Hey everyone, and welcome to Week 57!

We had a meta puzzle two weeks ago, so let’s go ahead and reveal its answer and put some of you out of your mental misery.

The puzzle was looking for an object associated with the holidays, and the five clues that featured asterisks were:
AdventWreath-solution
17A – [*Traditional Christmas dessert] = PLUM PUDDING

25D – [*The 1890s] = MAUVE DECADE

61A – [*Southern folk rock duo who appeared in the documentary “Wordplay”] = INDIGO GIRLS

11D – [*Chief Justice with the middle name Portland] = SALMON CHASE

40A – [*Alp apex] = SNOW CAP

The five clues features here are all two words, with the first word being a color. PLUM, MAUVE, and INDIGO are all shades or purple, while SALMON is a shade of pink, and SNOW is a shade of white. So, we have 3 purples, 1 pink, and 1 white, and combined with the title evoking both light and religion, hopefully you knew or Googled the right answer, ADVENT WREATH. The arrangement of the answers in the grid also reflect the actual candles in the advent wreath, with the purple/pink candles on the outside and the white candle on the inside.

Adventwreath

So, some notes:

-I was aware that the white candle is not always used in all advent wreath displays, but I figured the purple/pink lead would be great enough anyway.

-It seems that not everyone is aware of the advent wreath. As a Methodist, I’ve seen it all my life, and the Internet informs me that it is used in both Catholicism and Protestantism, so I figured it was fair game.

-I always assumed that SALMON was a shade of pink, and not orange, but others interpreted that color differently, and I apologize for any confusion regarding that candle color. Would ROSE KENNEDY be a better theme answer to put there? Maybe next holiday season.

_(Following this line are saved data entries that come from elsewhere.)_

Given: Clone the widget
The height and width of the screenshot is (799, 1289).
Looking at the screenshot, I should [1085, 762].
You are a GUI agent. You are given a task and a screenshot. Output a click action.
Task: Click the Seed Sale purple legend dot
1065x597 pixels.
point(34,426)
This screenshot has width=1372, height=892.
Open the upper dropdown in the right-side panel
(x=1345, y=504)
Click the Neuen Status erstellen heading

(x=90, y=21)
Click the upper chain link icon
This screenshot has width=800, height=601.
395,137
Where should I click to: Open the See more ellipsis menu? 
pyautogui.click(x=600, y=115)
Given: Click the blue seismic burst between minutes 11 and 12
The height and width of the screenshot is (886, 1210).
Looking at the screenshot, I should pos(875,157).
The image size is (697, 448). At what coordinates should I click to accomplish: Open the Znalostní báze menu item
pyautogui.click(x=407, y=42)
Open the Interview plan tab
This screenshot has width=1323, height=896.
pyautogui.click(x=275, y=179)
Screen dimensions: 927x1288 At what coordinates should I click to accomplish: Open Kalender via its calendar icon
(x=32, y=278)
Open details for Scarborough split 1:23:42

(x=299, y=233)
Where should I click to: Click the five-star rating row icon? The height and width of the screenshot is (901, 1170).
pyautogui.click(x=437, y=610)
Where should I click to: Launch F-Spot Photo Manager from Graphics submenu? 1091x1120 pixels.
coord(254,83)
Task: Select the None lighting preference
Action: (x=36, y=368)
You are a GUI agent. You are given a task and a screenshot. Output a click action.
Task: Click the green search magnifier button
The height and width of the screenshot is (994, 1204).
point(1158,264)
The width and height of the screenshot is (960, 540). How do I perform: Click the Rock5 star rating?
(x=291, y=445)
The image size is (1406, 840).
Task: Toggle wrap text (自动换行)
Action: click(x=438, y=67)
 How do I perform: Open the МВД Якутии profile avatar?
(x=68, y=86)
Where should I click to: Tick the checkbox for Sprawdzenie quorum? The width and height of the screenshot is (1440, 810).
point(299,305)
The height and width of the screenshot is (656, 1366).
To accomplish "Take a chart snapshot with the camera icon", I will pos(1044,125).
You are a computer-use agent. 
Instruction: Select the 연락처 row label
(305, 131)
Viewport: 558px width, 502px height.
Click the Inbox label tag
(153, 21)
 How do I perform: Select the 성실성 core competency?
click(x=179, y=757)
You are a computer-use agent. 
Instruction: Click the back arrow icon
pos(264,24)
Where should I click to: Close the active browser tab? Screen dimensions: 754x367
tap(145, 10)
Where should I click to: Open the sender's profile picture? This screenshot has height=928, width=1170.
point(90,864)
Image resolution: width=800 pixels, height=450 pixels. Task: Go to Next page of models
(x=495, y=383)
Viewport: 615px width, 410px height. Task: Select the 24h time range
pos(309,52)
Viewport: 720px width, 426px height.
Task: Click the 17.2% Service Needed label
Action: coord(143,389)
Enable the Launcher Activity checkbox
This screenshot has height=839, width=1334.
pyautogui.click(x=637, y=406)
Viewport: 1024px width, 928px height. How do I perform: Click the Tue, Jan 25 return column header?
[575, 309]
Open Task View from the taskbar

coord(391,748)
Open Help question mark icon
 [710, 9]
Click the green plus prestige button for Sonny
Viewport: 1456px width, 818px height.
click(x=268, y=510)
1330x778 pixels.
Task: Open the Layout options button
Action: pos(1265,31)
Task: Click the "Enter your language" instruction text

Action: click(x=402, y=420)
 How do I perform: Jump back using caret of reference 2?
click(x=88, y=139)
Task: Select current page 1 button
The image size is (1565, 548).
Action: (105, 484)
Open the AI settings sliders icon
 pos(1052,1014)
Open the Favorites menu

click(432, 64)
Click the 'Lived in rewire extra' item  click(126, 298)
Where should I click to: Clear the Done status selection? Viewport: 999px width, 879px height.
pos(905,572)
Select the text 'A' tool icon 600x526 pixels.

Altogether, 10 readers submitted “Advent wreath”. Sorry for the tricky meta everyone. Congrats to those who got it! This week’s randomly selected winner was Steve Blais. He will join Jon Delfin, John L. Wilson, Jim Quinlan, Eric Maddy, Andy Keller, David Cole, Roger Barkan, Patricia Miga, Erik Agard, and Charles Montpetit in a future section of the site. Congrats Steve!

Nonetheless, this puzzle marks my fourth consecutive holiday-related puzzle, and the final puzzle of 2015. What a year it has been! I want to thank all of you who have downloaded and solved my puzzles. Nothing makes me more excited than when I see a new comment on any of the blog posts or when I get an email when you send me a note, a correction, or a meta solution.

This year, I received three puzzle honors that I treasure all the time: a win at the MIT Mystery Hunt, a “Crossword of the Month” award from Matt Gaffney, and the “joon pahk Award for Worst Handwriting” at the Indie 500. Let’s hope 2016 is even better! And maybe I’ll finally get a puzzle published somewhere for some money!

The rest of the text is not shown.